Белые собрали намного меньше сил. Лишь Колчак поставил под ружье примерно 400 тысяч бойцов, у Деникина воевали 160 тысяч, у Юденича — тысяч 20, у Врангеля — 40 с небольшим. Но что это были за люди! Костяк составляли те, кому оказалась небезразлична судьба страны, свято верившие в Россию и готовые за нее умереть. В первую очередь в белую армию пошла молодежь: юнкера и гимназисты. Марина Цветаева писала об этом так: “Старого мира последний сон: молодость — доблесть — Вандея — Дон”. Но к концу гражданской войны в рядах белых ощущалось моральное разложение. 
Как проходила Гражданская война с точки зрения обывателя? Сначала город занимают, допустим, красные — их встречают на ура. А потом — расстрелы, реквизиции, мобилизации, нехватка продовольствия — и народ стонет. Белых встречают с надеждой и колокольным звоном. Но они проводят реквизиции, мобилизации, порой расстрелы или порки шомполами — и люди снова стонут. Картина упрощенная, но все же дает представление о Гражданской войне. Народ пытался уйти от глобального вооруженного противостояния, отсюда и многообразные поиски “третьего пути”. И все же в целом для рабочих и крестьян большевики, несмотря на гораздо большие репрессии, представлялись меньшим злом, чем “золотопогонники”, “вашбродь”.
— Выбор, на чью сторону встать, помимо идеологии решался, наверное, еще и по воле случая?
— Безусловно.

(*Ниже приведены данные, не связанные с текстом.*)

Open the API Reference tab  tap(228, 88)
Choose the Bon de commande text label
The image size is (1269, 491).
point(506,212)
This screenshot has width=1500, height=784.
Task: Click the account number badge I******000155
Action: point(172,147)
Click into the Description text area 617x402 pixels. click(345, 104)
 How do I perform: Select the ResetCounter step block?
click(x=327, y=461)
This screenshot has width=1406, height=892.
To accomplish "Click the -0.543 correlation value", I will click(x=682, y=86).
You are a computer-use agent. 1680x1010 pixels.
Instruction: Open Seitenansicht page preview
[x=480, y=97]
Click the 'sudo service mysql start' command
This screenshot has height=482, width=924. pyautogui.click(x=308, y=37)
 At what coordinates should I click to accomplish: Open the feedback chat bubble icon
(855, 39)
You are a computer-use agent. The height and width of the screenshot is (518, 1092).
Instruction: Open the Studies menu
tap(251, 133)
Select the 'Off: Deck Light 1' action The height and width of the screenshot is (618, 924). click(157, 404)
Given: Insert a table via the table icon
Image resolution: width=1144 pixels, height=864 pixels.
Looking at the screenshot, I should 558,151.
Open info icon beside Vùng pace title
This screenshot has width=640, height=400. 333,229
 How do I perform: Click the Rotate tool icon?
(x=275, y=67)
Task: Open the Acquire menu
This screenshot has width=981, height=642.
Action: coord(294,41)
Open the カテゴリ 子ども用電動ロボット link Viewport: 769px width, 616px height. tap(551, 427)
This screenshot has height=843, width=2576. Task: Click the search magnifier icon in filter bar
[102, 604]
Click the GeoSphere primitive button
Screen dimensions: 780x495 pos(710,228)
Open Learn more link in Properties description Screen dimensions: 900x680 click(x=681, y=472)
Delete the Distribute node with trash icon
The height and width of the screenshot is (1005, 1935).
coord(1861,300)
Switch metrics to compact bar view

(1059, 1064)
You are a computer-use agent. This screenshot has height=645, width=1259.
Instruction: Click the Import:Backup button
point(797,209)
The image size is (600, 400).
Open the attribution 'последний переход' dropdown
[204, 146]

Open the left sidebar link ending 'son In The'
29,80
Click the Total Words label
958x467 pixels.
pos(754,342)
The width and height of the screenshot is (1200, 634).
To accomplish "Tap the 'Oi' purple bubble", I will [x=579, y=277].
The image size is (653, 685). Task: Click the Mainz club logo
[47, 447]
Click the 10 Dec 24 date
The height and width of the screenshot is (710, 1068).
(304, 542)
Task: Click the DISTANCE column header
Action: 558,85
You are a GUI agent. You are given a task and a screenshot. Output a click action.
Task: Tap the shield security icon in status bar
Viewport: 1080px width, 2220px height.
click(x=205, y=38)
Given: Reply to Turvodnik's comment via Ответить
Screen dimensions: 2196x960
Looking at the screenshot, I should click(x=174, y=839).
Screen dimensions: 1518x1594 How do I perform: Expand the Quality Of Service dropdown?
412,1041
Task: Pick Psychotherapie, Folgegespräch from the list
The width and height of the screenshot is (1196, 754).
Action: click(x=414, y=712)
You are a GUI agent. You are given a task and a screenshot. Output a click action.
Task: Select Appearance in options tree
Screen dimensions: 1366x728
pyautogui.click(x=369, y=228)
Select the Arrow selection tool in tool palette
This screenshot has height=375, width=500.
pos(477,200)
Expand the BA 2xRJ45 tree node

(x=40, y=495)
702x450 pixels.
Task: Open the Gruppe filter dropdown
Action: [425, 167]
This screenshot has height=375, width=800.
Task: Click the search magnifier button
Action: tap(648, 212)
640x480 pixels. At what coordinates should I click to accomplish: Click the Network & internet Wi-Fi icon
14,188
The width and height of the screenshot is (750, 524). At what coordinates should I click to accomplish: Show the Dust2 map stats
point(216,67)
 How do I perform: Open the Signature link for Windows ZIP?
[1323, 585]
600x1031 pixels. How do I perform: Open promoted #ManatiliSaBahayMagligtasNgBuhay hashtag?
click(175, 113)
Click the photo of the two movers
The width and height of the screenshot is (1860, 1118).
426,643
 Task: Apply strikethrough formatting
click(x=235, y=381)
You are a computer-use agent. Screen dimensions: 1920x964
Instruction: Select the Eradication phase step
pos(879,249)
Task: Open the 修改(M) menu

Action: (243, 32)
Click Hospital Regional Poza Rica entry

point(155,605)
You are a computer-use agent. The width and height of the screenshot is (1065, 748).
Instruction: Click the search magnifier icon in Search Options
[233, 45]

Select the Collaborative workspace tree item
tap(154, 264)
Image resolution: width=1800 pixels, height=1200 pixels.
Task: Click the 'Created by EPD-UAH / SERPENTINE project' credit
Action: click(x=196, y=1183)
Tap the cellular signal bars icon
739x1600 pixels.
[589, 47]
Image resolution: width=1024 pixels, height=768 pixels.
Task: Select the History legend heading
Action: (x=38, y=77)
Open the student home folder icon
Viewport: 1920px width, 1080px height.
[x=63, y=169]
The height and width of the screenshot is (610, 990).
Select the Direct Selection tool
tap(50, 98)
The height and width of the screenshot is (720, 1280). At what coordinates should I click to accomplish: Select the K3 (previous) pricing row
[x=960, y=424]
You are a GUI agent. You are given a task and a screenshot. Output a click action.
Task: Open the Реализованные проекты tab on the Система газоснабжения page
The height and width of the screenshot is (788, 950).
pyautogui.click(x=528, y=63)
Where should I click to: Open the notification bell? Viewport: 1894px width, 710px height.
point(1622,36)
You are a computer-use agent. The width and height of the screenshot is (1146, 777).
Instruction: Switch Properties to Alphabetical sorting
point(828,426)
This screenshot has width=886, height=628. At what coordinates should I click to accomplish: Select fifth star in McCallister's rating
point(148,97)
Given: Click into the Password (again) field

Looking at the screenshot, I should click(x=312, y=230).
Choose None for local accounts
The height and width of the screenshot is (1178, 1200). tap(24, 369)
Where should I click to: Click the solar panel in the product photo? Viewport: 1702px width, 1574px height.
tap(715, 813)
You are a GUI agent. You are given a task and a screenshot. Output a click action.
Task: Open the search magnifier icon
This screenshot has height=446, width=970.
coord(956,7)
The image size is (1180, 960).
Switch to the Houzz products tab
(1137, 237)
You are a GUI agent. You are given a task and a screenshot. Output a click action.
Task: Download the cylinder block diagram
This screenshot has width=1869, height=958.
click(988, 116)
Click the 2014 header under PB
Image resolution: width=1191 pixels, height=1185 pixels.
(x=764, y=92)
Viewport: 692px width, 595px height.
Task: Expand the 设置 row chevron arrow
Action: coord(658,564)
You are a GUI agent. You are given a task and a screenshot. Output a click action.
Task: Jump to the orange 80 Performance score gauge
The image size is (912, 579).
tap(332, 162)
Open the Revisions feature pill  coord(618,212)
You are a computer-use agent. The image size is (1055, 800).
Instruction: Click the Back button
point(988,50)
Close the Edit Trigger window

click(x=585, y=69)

Очень часто все зависело от того, под чью мобилизацию попал человек, кто — красные или белые — расстреляли его родственников и близких, реквизировали у него скотину, за кого выступили его друзья-однополчане или односельчане. Все зависело от массы факторов, но в целом отметил бы пассивность населения. Пример. Деникинской комиссии по расследованию большевистских преступлений в некоторых уездах удалось частично восстановить списки погибших в результате “красного террора”. Картина ужасает: основная масса расстрелянных — заложники. И лишь единицы активно выступали против красных.
— У белых с репрессиями дело обстояло так же?
— Они, конечно, были, но по масштабам существенно уступали красным. Во-первых, у них не существовало самой идеологии террора. К репрессиям прибегали в основном из чувства мести за гибель своих близких, сожженное имение и т.д. Во-вторых, у белых не было такого мощного репрессивного аппарата, как ВЧК. А итог такой: общие потери от “красного” и “белого” террора некоторые историки оценивают в 1,5 миллиона человек. Но “разложить” и верифицировать эту цифру пока невозможно. 
— В голове не укладывается, как народ-богоносец мог дойти до такого ожесточения?
— Ответ самый простой: Первая мировая война сняла с солдат тонкий покров цивилизованности, приучила к убийству и крови. Но это — только часть правды. Масштабный и болезненный переход от аграрного общества к индустриальному, начавшийся в императорской России, а также застарелость социокультурных противоречий способствовали накоплению в людях агрессии. Революция и гражданская война многократно усилили ее, дали ей выход и привели к общему ожесточению. Сохранилось донесение Дзержинскому: на Украине захвачены 8000 петлюровцев, что с ними делать? “Проводить процессы — займет много времени, пойдут разговоры об амнистии, — написал Дзержинский, — надо побыстрее их расстрелять”.
Американские историки подсчитали, что в годы французской революции от террора и гражданской войны (а там она была далеко не столь масштабной, как у нас) погибли 200 тысяч человек. В США гражданская война 1861-1865 годов унесла более 600 тысяч жизней. В России безвозвратные потери населения в 1917-1922 годах составили 13-15 миллионов человек, из них примерно 2 миллиона эмигрировали, остальные погибли или умерли. Для сравнения: в Первой мировой войне, невиданной дотоле по количеству жертв, все 38 стран-участниц потеряли около 10 миллионов человек.
— В порядке послесловия. Боевые действия закончились, но пришел ли мир?
— На мой взгляд, напряжение Гражданской войны в стране искусственно сохранялось. Партия большевиков была милитаризована (верхушка так и продолжала носить полувоенные френчи и сапоги) в ожидании мировой революции и борьбы с внутренними врагами, а их по-прежнему находили во множестве. Человеческая жизнь так и не стала сколько-нибудь значимой ценностью. Главная трагедия Гражданской войны, по моему глубокому убеждению, заключается в том, что она не была осмыслена, ее жертвы практически не поминаются, общество так и не повинилось в невиданном братоубийстве и не осудило его.